## Work to be completed
Copy the following lines word for word.

-- begin Information provided --

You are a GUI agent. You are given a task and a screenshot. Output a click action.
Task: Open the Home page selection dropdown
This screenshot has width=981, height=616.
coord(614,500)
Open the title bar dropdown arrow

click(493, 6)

-- end Information provided --

## Problem solution
You are a GUI agent. You are given a task and a screenshot. Output a click action.
Task: Open the Home page selection dropdown
This screenshot has width=981, height=616.
coord(614,500)
Open the title bar dropdown arrow

click(493, 6)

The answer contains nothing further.